在医疗领域,数据的有效沟通与信息交换至关重要。然而,当前医疗数据系统面临着诸多挑战。不同的编码系统和标准广泛存在,它们之间缺乏统一规范,导致数据难以整合与共享,就像各个医疗机构说着不同的 “语言”,彼此难以顺畅交流。这不仅影响了临床工作的高效开展,还阻碍了医疗研究的深入推进。例如,在放射学领域,由于缺乏统一的分类标准,数据的准确性和一致性难以保证,给疾病诊断、治疗方案制定以及医疗资源分配带来了困难。为了解决这些问题,来自塔林理工大学(Tallinn University of Technology)的研究人员开展了一项关于 “RadLex 和 SNOMED CT 整合:放射学分类标准化的试点研究”。该研究成果发表在《Insights into Imaging》杂志上。
在这项研究中,研究人员主要采用了设计科学研究(DSR)方法。他们从爱沙尼亚健康与福利信息系统中心(TEHIK)获取放射学程序编码系统,选取血管造影(ANG)和 X 射线这两种具有代表性的检查方式,以 RadLex 为基础构建结构数据模型,并利用 SNOMED CT 制定九步映射指南,借助 TermX 术语管理平台进行概念翻译和验证 。
研究结果主要体现在以下几个方面:
- DSR 循环:研究历经十二次 DSR 迭代循环,其中三次 “失败”,一次成功验证假设,八次成功。每个循环都基于前一循环的结果,不断解决分析和映射过程中遇到的问题。
- 映射指南:由于 Radlex/LOINC 无法支持手术名称,研究采用了利用 SNOMED CT 映射本地术语的指南,并根据爱沙尼亚放射学会(ESR)编码系统的非一致性结构,对原始映射指南进行了调整。
- 数据模型:在 TermX 中,ANG 和 X 射线程序的分类系统包含 19 个属性,分为三组。除 “程序执行者” 和 “图像解释者” 共享一个值集外,其他属性都有各自对应的值集。该分类器使用 380 个不同的 SNOMED CT 概念来描述 622 个程序。

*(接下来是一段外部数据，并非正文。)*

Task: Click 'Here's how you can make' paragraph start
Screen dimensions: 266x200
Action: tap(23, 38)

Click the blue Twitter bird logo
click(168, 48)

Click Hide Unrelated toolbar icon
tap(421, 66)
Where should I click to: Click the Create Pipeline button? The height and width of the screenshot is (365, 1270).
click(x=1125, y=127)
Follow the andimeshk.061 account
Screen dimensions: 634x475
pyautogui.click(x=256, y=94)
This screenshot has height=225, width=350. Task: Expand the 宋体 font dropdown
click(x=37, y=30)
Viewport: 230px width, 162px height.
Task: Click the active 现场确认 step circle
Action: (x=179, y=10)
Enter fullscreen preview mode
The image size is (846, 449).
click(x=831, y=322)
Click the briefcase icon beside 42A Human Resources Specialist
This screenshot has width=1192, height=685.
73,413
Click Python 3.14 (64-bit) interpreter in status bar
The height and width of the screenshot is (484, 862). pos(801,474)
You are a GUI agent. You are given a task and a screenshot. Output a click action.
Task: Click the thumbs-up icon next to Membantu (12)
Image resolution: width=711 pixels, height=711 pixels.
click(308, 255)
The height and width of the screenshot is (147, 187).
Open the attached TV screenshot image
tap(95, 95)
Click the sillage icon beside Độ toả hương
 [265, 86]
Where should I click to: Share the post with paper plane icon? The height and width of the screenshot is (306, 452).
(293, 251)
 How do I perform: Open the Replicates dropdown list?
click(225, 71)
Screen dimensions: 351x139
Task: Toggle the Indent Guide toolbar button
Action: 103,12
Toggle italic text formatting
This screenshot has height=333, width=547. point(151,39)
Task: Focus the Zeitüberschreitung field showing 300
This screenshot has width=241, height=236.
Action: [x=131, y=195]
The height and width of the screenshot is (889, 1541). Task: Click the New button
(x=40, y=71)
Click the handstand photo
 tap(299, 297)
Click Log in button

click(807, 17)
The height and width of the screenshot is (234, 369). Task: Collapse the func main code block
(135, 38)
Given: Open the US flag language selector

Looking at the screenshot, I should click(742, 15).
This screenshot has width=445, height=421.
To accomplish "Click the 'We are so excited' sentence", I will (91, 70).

- ANG 和 X 射线程序分析:在 ANG 方面,119 个不同程序最多使用 14 个属性,超四分之三的程序需要 “相关程序” 属性,“原因” 属性使用 35 次,共使用 35 个不同的爱沙尼亚健康保险基金(EHIF)服务代码,成功率为 47%。X 射线方面,503 个程序使用 17 个属性,主要通过 “放射成像程序” 和 “身体部位” 组合区分不同程序,使用 16 个 EHIF 服务代码,成功率达 99.6%。
研究结论和讨论部分表明,该研究成功实现了 ANG 和 X 射线程序的映射,创建并验证了通用模型。尽管 RadLex 结合 LOINC 起初看似合适,但在表示 ANG 程序时存在不足,而将 SNOMED CT 纳入 RadLex 模型显著提高了映射效果。TermX 平台在本体开发中展现出灵活性和有效性,即使对于本体专业知识有限的医疗组织也有实用价值。从多方面来看,该研究成果意义重大。对于医疗基金而言,精确的程序表示提高了计费准确性,优化了行政效率;在初级医疗保健中,改善了检查流程,减少数据输入错误,提升了决策质量和患者治疗效果;在放射科,有助于更清晰地识别所需程序,优化资源利用和操作效率,提高内部质量保证水平;从公共卫生角度,为评估医疗趋势、资源分配等提供了结构化可靠数据,有助于做出明智的医疗资源决策。总之,该研究成果推动了医疗领域互操作性的进步,为全球医疗服务质量的提升提供了有力支持。